You also point out how racism is considered a mental disorder. What then are we supposed to do about the fact that we’re dealing with people who are experiencing a mental health challenge as well? We seem to have to be doubly resilient — both to look out for ourselves and to protect against what we’re dealing with on a day-to-day level.
Some segments of the African-American community, maybe too often, are still surprised by situations that occur. As an example, the Mr. Ahmaud Arbery news, it was like, “Oh my goodness, I can’t believe this is still going on.” Well, of course, it’s still going on. Nothing has changed. Maybe when we can put that pathology in its appropriate context of mental health, it’ll shift something in the community to come up with different answers, different responses and different solutions.

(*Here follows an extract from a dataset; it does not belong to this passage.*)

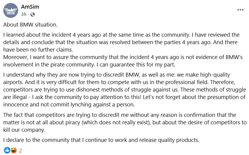The height and width of the screenshot is (155, 249).
Task: Open the 3h post timestamp link
Action: click(x=24, y=14)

You spend a good deal of time discussing the effectiveness of imagining a better world — what you term Wakanda Energy. Dreaming where a person wants to go next is very key. How big should people dream so that they can benefit from that Wakanda Energy and do so without deluding themselves at the same time?
I don’t think there are any delusions. When we put those limits on ourselves, because that’s what we’ve done, we limit ourselves. I truly believe that, given everything that people of African descent have been through in this world, and to still be here… We’re still here. Then, when we start to dream and imagine in that way, it opens up new possibilities, it opens up a different part of our mind and different parts of our brains. 

It saddens me when I talk to folks who are lost and just going to work and doing the same thing every day, and they don’t feel their sense of purpose. A lot of that comes from having limited perspective, this vision of, well, “It’s never going to work out. Blacks are never going to be free. They’re always going to shoot us.” That does something to the spirit. We need to get beyond that as best we can.

As far as creating what you term a sense of a “meaningful Blackness,” you recommend seeing oneself as African, and a return to ideas like Pan-Africanism. Is that accurate?
That’s fair because when we have the in-fighting amongst ourselves, and I see it on university campuses, particularly with African-American and Nigerian-American students, there’s just this competition. And it’s sad. It’s unfortunate that we have these divisions. We need to be able to come together, because all across the world, people of African descent, including the colonized African continent, have to be able to pull together in order to leverage our talents. So, yes, I advocate Pan-Africanism.

If someone is trying to take the first steps of getting treatment for their mental health, what do you recommend? Where’s a good place to start?
There are free resources through [National Alliance of Mental Illness] support groups and also federally qualified health centers all over the U.S. Persons in need can look for “behavioral health” services, too. Those sites often can provide referrals if they’re at capacity. Unfortunately, those who are in crisis may have to seek care in emergency departments to stay safe.

One last question about our current moment: How is Black mental health being affected by COVID-19 and the challenges people are facing being cut off from both income and community interactions?
I see anecdotal stories and comments online, but they don’t yet give me access to what all is going on. I think people feel just this general malaise and certainly aren’t feeling good about being cooped-up at home. But I’m not sure that lay folks have the words for it. I’ve at least tried to ask the people in my circle, and I honestly haven’t been able to put my finger on what the thing is. I think people are itching to get out and get back to normal, and that’s unfortunate, because there isn’t going to be a back to normal.